Comecemos do principio – Onde e quando você nasceu, e onde mora ?
Nasci aos 12 de Fevereiro de 1966, em Timbó (SC)... e moro em Indaial (SC), que é uma cidade vizinha.

Mesmo antes de aprender a ler, eu ganhava muitos gibis de um tio-avô que era guarda-noturno ( ele tinha que fazer alguma coisa entre as rondas, né?), então sempre havia algum gibizinho novo , especialmente Disney, Fantasma e similares.Depois, aprendi a ler... e é que nem água morro abaixo até hoje.
Já o desenho, desde que aprendi a rabiscar alguma coisa. Coisa de moleque mesmo. Mas, com mais interesse, lá pelos 11 ou 12 anos, na escola. E a fazer quadrinhos propriamente, seqüências, colocar as coisas no papel e tal, em 1981.Os fanzines, comecei a contactar o pessoal lá por 86, pra conhecer e ver qual era o esquema e tal. A primeira colaboração de fato, foi no jornal de rock CONTRACORRENTE (Brusque/SC), com ilustrações a ver com rock , obviamente. Uma festa pra quem nunca tinha visto algo underground. Depois , publiquei ilustrações no MANY COMICS (Bagé/Pelotas – RS) e HQs no LEGENDA (São Luis/MA) e HIPERESPAÇO(Sto.André/SP), tudo em meados de 1987. E assim foi indo... em 89, fanzines argentinos, e na década de 90, Portugal, Espanha, Finlândia, Croácia, USA, Alemanha... sem falar nos intercâmbios de exemplares de zines e tal , já que eu sempre gostei muito do hábito da correspondência, troquei muita figurinha com pessoas de quase toda a

Mas, apesar dos pesares, tamos aí...

▶ **MATERIAL RECOLHIDO**:
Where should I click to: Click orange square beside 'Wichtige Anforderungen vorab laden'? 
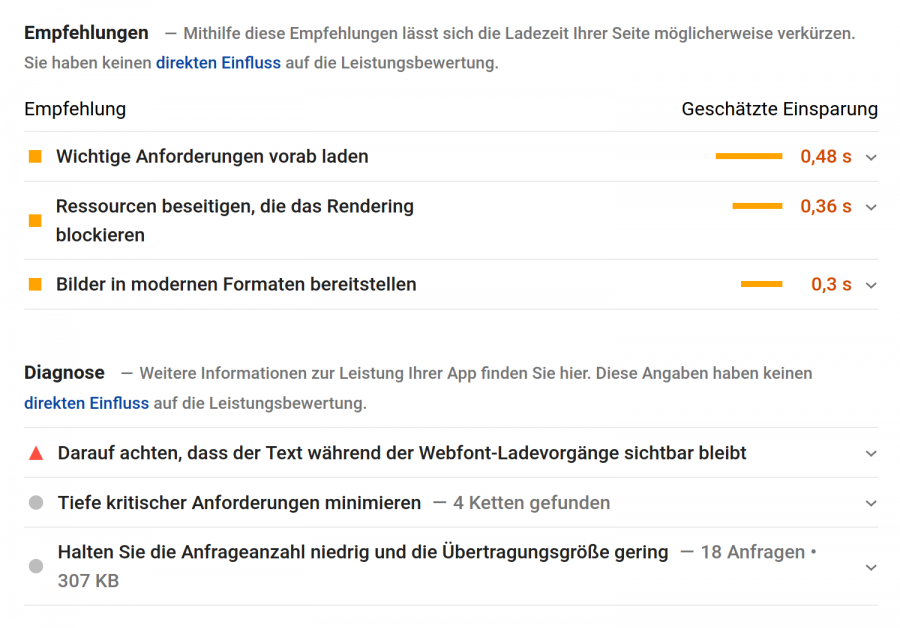click(35, 157)
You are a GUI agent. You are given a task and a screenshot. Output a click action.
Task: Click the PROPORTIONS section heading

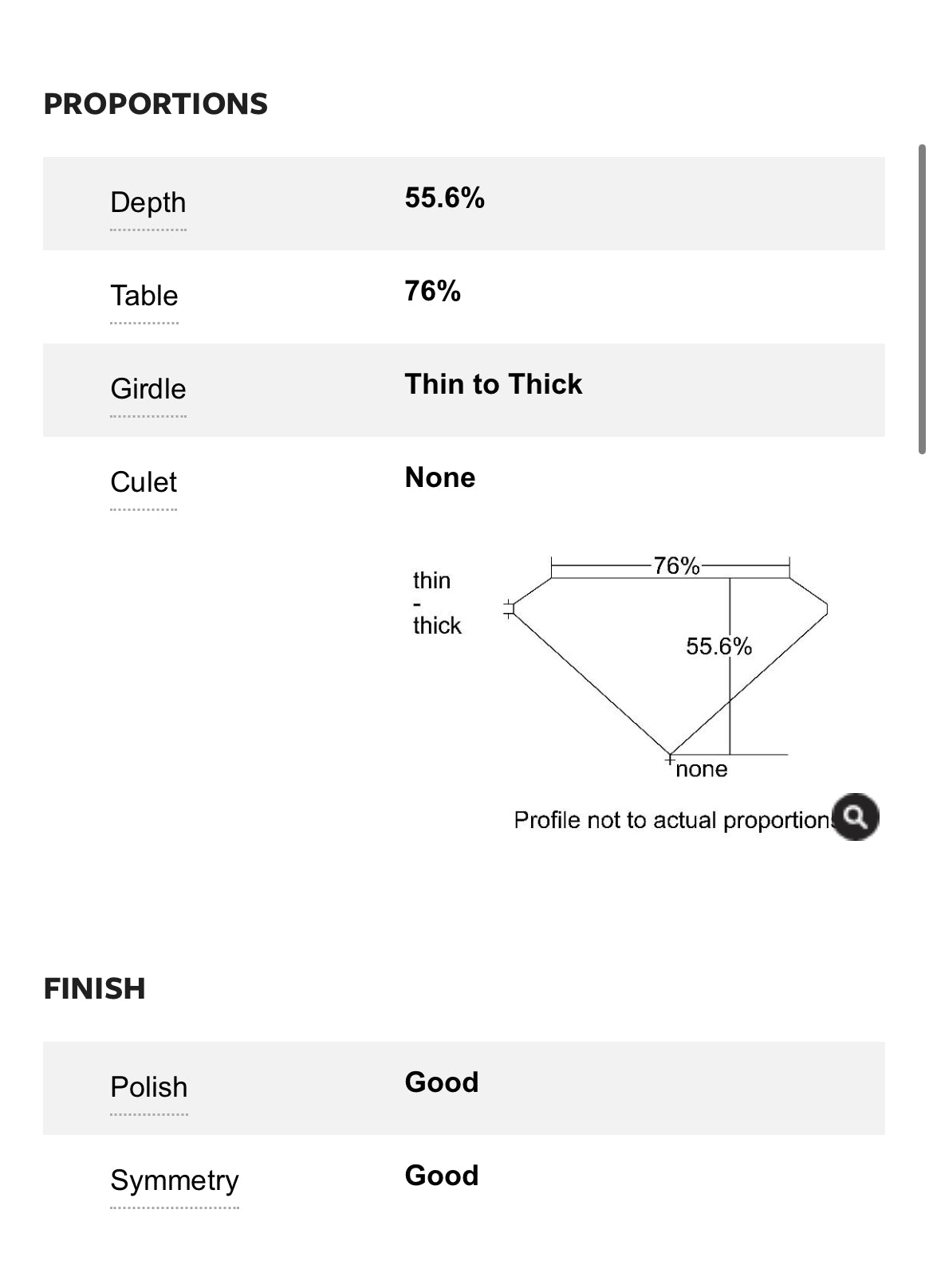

▶ **O QUE FAZER**: Dê continuidade à entrevista sobre quadrinhos e fanzines a partir do ponto em que ela para. As linhas são um material à parte, sem ligação com a entrevista.

▶ **RESPOSTA DO EXERCÍCIO**:
Você desenha profissionalmente ou, apesar da inegável qualidade de seu trabalho, sempre teve esta atividade apenas como um Hobby ?
Hobby, somente. Eu curto desenhar ... e até acho que se fosse querer explorar isso comercialmente, iria até sentir-me meio “vendido”, mercenário, sei lá. É uma opinião pessoal unicamente voltada pro meu trabalho – EU, Henry Jaepelt, não me sentiria legal.
A tal “qualidade”- discutível - talvez seja devido a esse desinteresse comercial – você faz porque gosta, porque se diverte com essa atividade. Você desenha porque gosta de desenhar, experimenta visuais porque gosta de experimentar visuais... e não porque é “pago pra isso”. “Não me desce”, como dizem....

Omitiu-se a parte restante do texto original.